* WHAT YOU ARE ASKED TO DO
Reproduce in full, word for word, the text below about Richard Sutton's argument against large language models.

(EXCERPT PROVIDED begins)

Richard Sutton, a foundational figure in reinforcement learning (RL) and co-recipient of the 2025 Turing Award, argues that large language models (LLMs) represent a fundamentally misguided path to artificial intelligence—one that mimics human behavior rather than learning from real-world experience.
He sees RL as the core of true intelligence: agents that act in the world, observe consequences, and learn to achieve goals through trial and error.
LLMs, by contrast, are trained on static datasets of human-generated text and lack goals, ground truth, or the ability to learn from their own actions during deployment.
LLMs lack goals and ground truth
Sutton rejects the idea that next-token prediction constitutes a real goal because it does not involve influencing the external world.
In RL, an action is “right” if it leads to reward; this provides a clear signal for learning.
In LLMs, there is no objective standard for what constitutes a “correct” response—only what a human might say—so there is no ground truth against which to evaluate or improve.
He disputes claims that LLMs possess world models.
A true world model predicts what will happen as a result of actions; LLMs only predict what a person would say in response.
They are not surprised by unexpected outcomes and do not update based on real-world feedback.
Imitation learning vs. experiential learning
Sutton challenges the notion that human learning is primarily imitative.
Infants learn by acting—moving limbs, making sounds—and observing consequences, not by copying demonstrated behaviors.
Psychology and animal cognition research show that supervised learning (learning from labeled examples) does not occur in nature; animals learn from experience, not instruction.
He acknowledges cultural transmission of complex skills (e.g., seal hunting) but views this as a thin layer atop foundational trial-and-error and predictive learning shared with other animals.

(EXCERPT PROVIDED ends)
(GIVEN DATA begins)

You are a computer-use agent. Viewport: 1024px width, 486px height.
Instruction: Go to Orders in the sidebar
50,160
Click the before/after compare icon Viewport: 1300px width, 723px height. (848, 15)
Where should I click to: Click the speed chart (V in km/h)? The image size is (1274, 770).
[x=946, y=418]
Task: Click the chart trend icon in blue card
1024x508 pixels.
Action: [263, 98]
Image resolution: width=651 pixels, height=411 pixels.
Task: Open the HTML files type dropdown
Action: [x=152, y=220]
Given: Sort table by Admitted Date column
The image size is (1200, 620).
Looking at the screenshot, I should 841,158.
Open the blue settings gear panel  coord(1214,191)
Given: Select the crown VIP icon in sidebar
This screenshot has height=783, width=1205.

(GIVEN DATA ends)

* SOLUTION TO THIS EXERCISE
Richard Sutton, a foundational figure in reinforcement learning (RL) and co-recipient of the 2025 Turing Award, argues that large language models (LLMs) represent a fundamentally misguided path to artificial intelligence—one that mimics human behavior rather than learning from real-world experience.
He sees RL as the core of true intelligence: agents that act in the world, observe consequences, and learn to achieve goals through trial and error.
LLMs, by contrast, are trained on static datasets of human-generated text and lack goals, ground truth, or the ability to learn from their own actions during deployment.
LLMs lack goals and ground truth
Sutton rejects the idea that next-token prediction constitutes a real goal because it does not involve influencing the external world.
In RL, an action is “right” if it leads to reward; this provides a clear signal for learning.
In LLMs, there is no objective standard for what constitutes a “correct” response—only what a human might say—so there is no ground truth against which to evaluate or improve.
He disputes claims that LLMs possess world models.
A true world model predicts what will happen as a result of actions; LLMs only predict what a person would say in response.
They are not surprised by unexpected outcomes and do not update based on real-world feedback.
Imitation learning vs. experiential learning
Sutton challenges the notion that human learning is primarily imitative.
Infants learn by acting—moving limbs, making sounds—and observing consequences, not by copying demonstrated behaviors.
Psychology and animal cognition research show that supervised learning (learning from labeled examples) does not occur in nature; animals learn from experience, not instruction.
He acknowledges cultural transmission of complex skills (e.g., seal hunting) but views this as a thin layer atop foundational trial-and-error and predictive learning shared with other animals.